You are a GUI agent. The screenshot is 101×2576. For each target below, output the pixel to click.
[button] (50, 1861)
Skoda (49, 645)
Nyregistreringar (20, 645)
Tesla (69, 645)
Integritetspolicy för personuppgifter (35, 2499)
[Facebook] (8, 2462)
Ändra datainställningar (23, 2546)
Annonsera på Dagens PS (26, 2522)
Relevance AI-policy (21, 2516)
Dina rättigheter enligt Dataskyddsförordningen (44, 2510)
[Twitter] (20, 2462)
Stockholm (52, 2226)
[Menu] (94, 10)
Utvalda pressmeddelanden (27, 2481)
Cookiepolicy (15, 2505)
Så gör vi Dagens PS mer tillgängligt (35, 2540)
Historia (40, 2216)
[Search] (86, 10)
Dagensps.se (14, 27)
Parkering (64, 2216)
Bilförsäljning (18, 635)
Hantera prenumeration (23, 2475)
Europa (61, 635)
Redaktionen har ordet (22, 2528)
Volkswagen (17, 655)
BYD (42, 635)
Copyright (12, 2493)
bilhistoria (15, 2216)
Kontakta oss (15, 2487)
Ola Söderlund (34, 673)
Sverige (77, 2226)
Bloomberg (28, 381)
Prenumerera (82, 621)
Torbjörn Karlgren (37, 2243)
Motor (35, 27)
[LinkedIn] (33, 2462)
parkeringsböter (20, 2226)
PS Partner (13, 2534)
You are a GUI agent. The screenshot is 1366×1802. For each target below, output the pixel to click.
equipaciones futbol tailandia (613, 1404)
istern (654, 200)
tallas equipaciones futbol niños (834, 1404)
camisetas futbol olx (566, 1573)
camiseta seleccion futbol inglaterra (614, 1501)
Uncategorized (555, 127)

* * *

- [Problem statement]: Given the records above, reproduce precisely and only the lines between the line holding "Kontakta oss (15, 2487)" and the line holding "PS Partner (13, 2534)", inclusive.

- [The completed task]:
Kontakta oss (15, 2487)
Ola Söderlund (34, 673)
Sverige (77, 2226)
Bloomberg (28, 381)
Prenumerera (82, 621)
Torbjörn Karlgren (37, 2243)
Motor (35, 27)
[LinkedIn] (33, 2462)
parkeringsböter (20, 2226)
PS Partner (13, 2534)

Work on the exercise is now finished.